Ces quelques règles sont destinées à répondre au troisième critère du principe de souveraineté du consommateur, celui de la liberté de choix. Certes de nombreuses préconisations existent aujourd’hui pour rassurer le public sur le caractère licite, sincère, honnête de l’étude et plus spécifiquement du questionnement. Aucune liberté de choix n’existerait si ces conditions préalables n’étaient pas remplies (on rentre alors dans un contexte de duperie ou de tromperie, comme cela est le cas lorsque sous le prétexte d’une étude, le prestataire effectue une démarche de vente). Au-delà de ces précautions, il s’agit pour le consommateur d’exercer son droit d’acceptation ou de dénégation en toute connaissance de cause, un droit qui s’applique même après que les données ont été collectées. Ce droit fondamental porte aussi bien sur le fait ou non de participer, la possibilité de se retirer à tout moment de l’interview, d’exiger qu’aucune donnée nominative ne soit mise à la disposition de tiers ou bien encore de faire supprimer ou corriger les données personnelles incorrectes qui seraient détenues à son sujet.

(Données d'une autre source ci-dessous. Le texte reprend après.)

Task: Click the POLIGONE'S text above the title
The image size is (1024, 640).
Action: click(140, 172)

Si la grille d’analyse de Klein et Smith nous semble adaptée à la réflexion sur l’éthique dans les études, nous sommes aujourd’hui conscients de n’avoir abordé que les aspects normatifs de l’éthique appliquée aux études. La réflexion doit aujourd’hui s’attacher à prendre en compte une évolution forte des attentes du public, celui d’être non plus un objet d’étude mais un acteur dans et de l’étude. Pour ce faire, il serait intéressant d’articuler à la grille d’analyse de Klein et Smith, le cadre proposé par Luc Boltanski et Laurent Thévenot qui permet de prendre en compte le travail effectué par les acteurs pour se justifier ou pour argumenter la justesse de leur action. Dans des situations de débat public, par exemple, l’approche de Boltanski et Thévenot permet de mieux saisir « les opérations critiques auxquelles se livrent les acteurs, [et les] opérations au moyen desquelles ils parviennent à construire, à manifester et à sceller des accords plus ou moins durables »(4). Ce modèle d’analyse nous invite à rechercher comment les « personnes particulières, enfermées dans la gangue de leurs intérêts propres, et livrées par là, à la disparité » parviennent à ajuster leur comportement réciproque, et à s’entendre sur leur action.

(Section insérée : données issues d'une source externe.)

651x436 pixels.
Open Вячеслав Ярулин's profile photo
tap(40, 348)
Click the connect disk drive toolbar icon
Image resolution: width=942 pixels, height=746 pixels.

Nous ne pouvons certes pas prétendre avoir couvert en quelques pages le problème posé par l’éthique en études. Nous l’avons volontairement abordé sous l’angle de la relation entre l’institut (et derrière lui son client) avec le public interrogé. Il existe naturellement une autre dimension, celle de l’éthique de la relation entre l’institut et son client ou bien encore en interne de la relation entre la fonction études et la fonction marketing. Des problèmes éthiques peuvent se poser lors de l’interprétation des données lorsqu’il s’agit de coller parfaitement avec la stratégie de l’entreprise.

D’autres surgissent également quand les clients invitent les instituts d’études à leur faire une proposition méthodologique. Le choix du fournisseur est-il prédéterminé ? La société a-t-elle réellement l’intention de sous-traiter son projet à l’extérieur ou bien cherche-t-elle simplement à obtenir une information sur la meilleure méthodologie ? Pour autant, la relation entre l’institut et le public nous paraît soulever aujourd’hui les enjeux éthiques les plus critiques pour la profession. Nous les avons abordés en nous appuyant sur la grille d’analyse proposée par Klein et Smith. D’autres cadres théoriques plus formels peuvent bien sûr être invoqués (par exemple, la théorie des protagonistes ou celle des parties prenantes, etc.). Le débat reste donc très largement ouvert sur un sujet sur lequel les contributions académiques sont encore rares

(1) Jourdan Philippe : Comment accroître la réponse aux études en ligne ?
(2) Surowiecki Jean-Claude : La Sagesse des Foules.
(3) Klein J. G. et Smith N. G. : L’indispensable éthique dans la panoplie du marketing.
(4) Boltanski Luc : L’amour et la justice comme compétences : trois essais de sociologie de l’action.